| What you are asked to do |
Go through the entries below and print each one exactly.

(Stored data)
* * * * * * * * *
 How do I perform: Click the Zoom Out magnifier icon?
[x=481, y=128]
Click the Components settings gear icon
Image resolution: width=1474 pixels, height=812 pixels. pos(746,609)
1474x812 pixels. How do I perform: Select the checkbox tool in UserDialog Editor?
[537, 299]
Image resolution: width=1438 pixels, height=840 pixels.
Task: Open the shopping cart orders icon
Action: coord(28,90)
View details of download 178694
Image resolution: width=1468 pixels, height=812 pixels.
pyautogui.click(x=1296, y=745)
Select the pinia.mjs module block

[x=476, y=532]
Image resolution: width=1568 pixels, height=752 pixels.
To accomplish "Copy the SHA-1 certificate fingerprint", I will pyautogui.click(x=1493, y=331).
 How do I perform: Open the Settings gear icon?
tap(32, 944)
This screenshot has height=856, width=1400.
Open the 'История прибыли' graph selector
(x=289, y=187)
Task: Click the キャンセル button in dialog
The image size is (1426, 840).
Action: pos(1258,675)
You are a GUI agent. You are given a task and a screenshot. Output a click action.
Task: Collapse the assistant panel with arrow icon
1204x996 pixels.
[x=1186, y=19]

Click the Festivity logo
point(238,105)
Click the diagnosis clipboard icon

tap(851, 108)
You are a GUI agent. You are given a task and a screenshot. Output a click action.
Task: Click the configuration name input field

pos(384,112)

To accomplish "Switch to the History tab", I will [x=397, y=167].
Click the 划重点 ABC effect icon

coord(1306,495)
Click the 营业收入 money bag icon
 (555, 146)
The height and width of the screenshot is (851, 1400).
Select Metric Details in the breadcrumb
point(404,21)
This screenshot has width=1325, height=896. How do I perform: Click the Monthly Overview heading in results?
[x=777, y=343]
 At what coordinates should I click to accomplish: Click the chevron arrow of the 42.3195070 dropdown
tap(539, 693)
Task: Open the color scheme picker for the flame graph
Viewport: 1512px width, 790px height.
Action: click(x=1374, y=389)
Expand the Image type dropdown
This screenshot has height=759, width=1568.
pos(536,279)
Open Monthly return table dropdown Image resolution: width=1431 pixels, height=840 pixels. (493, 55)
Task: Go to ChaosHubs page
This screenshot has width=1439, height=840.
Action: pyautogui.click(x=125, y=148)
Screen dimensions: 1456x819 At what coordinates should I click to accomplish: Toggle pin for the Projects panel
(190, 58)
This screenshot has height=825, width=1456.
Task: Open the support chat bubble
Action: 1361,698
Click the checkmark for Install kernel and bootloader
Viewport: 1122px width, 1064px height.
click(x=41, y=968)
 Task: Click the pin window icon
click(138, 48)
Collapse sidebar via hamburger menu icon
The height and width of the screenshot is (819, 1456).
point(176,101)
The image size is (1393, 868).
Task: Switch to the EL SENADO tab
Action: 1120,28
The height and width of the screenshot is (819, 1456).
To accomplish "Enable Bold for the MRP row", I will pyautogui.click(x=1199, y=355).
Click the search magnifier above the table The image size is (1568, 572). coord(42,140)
* * * * * * * * *
| Task output |
 How do I perform: Click the Zoom Out magnifier icon?
[x=481, y=128]
Click the Components settings gear icon
Image resolution: width=1474 pixels, height=812 pixels. pos(746,609)
1474x812 pixels. How do I perform: Select the checkbox tool in UserDialog Editor?
[537, 299]
Image resolution: width=1438 pixels, height=840 pixels.
Task: Open the shopping cart orders icon
Action: coord(28,90)
View details of download 178694
Image resolution: width=1468 pixels, height=812 pixels.
pyautogui.click(x=1296, y=745)
Select the pinia.mjs module block

[x=476, y=532]
Image resolution: width=1568 pixels, height=752 pixels.
To accomplish "Copy the SHA-1 certificate fingerprint", I will pyautogui.click(x=1493, y=331).
 How do I perform: Open the Settings gear icon?
tap(32, 944)
This screenshot has height=856, width=1400.
Open the 'История прибыли' graph selector
(x=289, y=187)
Task: Click the キャンセル button in dialog
The image size is (1426, 840).
Action: pos(1258,675)
You are a GUI agent. You are given a task and a screenshot. Output a click action.
Task: Collapse the assistant panel with arrow icon
1204x996 pixels.
[x=1186, y=19]

Click the Festivity logo
point(238,105)
Click the diagnosis clipboard icon

tap(851, 108)
You are a GUI agent. You are given a task and a screenshot. Output a click action.
Task: Click the configuration name input field

pos(384,112)

To accomplish "Switch to the History tab", I will [x=397, y=167].
Click the 划重点 ABC effect icon

coord(1306,495)
Click the 营业收入 money bag icon
 (555, 146)
The height and width of the screenshot is (851, 1400).
Select Metric Details in the breadcrumb
point(404,21)
This screenshot has width=1325, height=896. How do I perform: Click the Monthly Overview heading in results?
[x=777, y=343]
 At what coordinates should I click to accomplish: Click the chevron arrow of the 42.3195070 dropdown
tap(539, 693)
Task: Open the color scheme picker for the flame graph
Viewport: 1512px width, 790px height.
Action: click(x=1374, y=389)
Expand the Image type dropdown
This screenshot has height=759, width=1568.
pos(536,279)
Open Monthly return table dropdown Image resolution: width=1431 pixels, height=840 pixels. (493, 55)
Task: Go to ChaosHubs page
This screenshot has width=1439, height=840.
Action: pyautogui.click(x=125, y=148)
Screen dimensions: 1456x819 At what coordinates should I click to accomplish: Toggle pin for the Projects panel
(190, 58)
This screenshot has height=825, width=1456.
Task: Open the support chat bubble
Action: 1361,698
Click the checkmark for Install kernel and bootloader
Viewport: 1122px width, 1064px height.
click(x=41, y=968)
 Task: Click the pin window icon
click(138, 48)
Collapse sidebar via hamburger menu icon
The height and width of the screenshot is (819, 1456).
point(176,101)
The image size is (1393, 868).
Task: Switch to the EL SENADO tab
Action: 1120,28
The height and width of the screenshot is (819, 1456).
To accomplish "Enable Bold for the MRP row", I will pyautogui.click(x=1199, y=355).
Click the search magnifier above the table The image size is (1568, 572). coord(42,140)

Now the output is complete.